> Data items:

•••••

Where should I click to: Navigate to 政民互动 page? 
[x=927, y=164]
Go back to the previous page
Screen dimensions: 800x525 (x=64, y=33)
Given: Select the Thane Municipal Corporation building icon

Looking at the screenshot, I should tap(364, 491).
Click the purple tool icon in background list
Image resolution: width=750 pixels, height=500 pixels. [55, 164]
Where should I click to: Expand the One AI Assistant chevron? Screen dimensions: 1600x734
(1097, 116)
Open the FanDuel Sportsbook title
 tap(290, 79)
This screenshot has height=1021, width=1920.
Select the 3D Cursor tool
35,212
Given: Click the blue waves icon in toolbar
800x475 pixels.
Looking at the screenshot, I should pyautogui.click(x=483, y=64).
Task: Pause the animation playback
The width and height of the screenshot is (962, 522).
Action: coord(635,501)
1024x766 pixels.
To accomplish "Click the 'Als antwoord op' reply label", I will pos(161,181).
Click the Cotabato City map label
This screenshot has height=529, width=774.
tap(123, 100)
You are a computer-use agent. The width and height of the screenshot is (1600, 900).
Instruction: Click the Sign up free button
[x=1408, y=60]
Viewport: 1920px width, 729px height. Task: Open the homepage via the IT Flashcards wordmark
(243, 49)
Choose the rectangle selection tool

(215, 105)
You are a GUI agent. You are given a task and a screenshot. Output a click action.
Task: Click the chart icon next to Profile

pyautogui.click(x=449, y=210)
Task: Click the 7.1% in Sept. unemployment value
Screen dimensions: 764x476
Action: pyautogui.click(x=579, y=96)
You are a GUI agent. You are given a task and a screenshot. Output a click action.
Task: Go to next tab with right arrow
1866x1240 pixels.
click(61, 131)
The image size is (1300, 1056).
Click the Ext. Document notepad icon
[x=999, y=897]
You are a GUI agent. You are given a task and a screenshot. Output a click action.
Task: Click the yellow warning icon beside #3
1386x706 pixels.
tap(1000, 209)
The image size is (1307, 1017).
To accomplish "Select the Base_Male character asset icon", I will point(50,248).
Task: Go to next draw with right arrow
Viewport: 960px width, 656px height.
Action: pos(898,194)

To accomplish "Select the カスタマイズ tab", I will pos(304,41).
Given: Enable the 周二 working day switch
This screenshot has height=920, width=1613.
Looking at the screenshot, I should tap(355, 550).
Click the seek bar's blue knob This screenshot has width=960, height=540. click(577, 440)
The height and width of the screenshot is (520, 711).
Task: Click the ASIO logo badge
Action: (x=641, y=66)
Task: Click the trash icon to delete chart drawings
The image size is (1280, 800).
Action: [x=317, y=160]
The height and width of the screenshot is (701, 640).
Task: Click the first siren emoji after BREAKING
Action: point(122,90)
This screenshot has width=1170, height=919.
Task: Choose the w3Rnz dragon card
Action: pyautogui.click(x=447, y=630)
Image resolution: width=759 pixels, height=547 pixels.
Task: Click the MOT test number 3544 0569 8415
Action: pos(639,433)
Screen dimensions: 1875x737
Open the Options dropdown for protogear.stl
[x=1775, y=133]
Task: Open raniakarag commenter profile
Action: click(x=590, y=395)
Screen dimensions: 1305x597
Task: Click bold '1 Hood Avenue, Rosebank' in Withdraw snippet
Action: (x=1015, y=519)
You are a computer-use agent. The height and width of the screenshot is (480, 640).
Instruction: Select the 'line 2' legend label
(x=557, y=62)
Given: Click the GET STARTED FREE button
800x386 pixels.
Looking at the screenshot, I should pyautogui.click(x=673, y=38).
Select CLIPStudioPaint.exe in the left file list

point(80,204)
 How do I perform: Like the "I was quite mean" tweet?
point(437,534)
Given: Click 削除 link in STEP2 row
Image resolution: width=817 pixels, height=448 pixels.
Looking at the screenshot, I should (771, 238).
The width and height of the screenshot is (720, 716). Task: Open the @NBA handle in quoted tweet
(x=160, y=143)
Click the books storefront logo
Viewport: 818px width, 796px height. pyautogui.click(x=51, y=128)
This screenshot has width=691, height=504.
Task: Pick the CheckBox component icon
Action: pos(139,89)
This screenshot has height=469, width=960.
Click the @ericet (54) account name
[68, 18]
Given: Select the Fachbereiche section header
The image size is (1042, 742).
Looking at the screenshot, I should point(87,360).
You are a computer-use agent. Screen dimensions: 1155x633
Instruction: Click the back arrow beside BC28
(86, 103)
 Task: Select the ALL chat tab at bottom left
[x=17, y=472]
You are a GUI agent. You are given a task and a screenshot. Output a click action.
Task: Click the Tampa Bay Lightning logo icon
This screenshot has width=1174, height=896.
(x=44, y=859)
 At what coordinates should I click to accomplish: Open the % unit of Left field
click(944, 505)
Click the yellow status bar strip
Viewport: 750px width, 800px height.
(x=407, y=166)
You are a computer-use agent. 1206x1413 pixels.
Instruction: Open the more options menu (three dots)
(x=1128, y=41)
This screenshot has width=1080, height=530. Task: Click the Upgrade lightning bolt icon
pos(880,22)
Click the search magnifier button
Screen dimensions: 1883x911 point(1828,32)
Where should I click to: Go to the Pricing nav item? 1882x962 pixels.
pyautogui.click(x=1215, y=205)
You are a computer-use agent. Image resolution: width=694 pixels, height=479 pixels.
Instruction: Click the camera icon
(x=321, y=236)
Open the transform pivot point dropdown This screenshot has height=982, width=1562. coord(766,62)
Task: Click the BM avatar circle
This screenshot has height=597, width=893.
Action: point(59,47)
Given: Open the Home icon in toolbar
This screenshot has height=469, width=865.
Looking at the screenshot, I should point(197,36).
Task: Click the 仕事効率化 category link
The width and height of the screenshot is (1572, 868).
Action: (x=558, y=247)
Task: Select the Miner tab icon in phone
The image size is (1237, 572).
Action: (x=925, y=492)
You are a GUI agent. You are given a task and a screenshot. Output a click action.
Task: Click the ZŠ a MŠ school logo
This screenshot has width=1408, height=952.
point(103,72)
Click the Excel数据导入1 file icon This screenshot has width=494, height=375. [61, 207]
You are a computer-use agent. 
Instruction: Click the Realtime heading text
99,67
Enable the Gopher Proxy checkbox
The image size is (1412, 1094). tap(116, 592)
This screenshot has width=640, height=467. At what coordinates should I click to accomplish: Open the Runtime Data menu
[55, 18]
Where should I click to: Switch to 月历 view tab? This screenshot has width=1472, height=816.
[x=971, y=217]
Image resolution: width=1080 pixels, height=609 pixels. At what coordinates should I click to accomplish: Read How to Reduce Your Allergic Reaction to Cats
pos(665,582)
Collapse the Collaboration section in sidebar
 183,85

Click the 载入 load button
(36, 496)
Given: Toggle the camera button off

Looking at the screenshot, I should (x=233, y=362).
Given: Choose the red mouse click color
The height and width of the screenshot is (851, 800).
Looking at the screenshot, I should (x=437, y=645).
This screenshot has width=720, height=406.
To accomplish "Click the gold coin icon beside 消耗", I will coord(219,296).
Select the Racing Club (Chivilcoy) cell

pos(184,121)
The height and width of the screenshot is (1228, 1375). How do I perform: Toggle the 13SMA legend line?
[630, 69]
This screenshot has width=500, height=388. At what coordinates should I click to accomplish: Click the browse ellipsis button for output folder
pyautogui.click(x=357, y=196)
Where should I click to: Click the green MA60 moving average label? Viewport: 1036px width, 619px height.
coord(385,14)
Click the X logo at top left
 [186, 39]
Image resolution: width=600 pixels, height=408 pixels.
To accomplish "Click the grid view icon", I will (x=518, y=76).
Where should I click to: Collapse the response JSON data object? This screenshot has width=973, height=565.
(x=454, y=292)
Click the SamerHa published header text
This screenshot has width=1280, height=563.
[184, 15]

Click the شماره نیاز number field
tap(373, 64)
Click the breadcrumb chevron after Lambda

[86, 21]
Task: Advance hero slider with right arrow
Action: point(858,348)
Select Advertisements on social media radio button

•••••

> BRIEF: Using the records above, copy each line that contains "link".

> PROBLEM SOLUTION:
Given: Click 削除 link in STEP2 row
Task: Click the 仕事効率化 category link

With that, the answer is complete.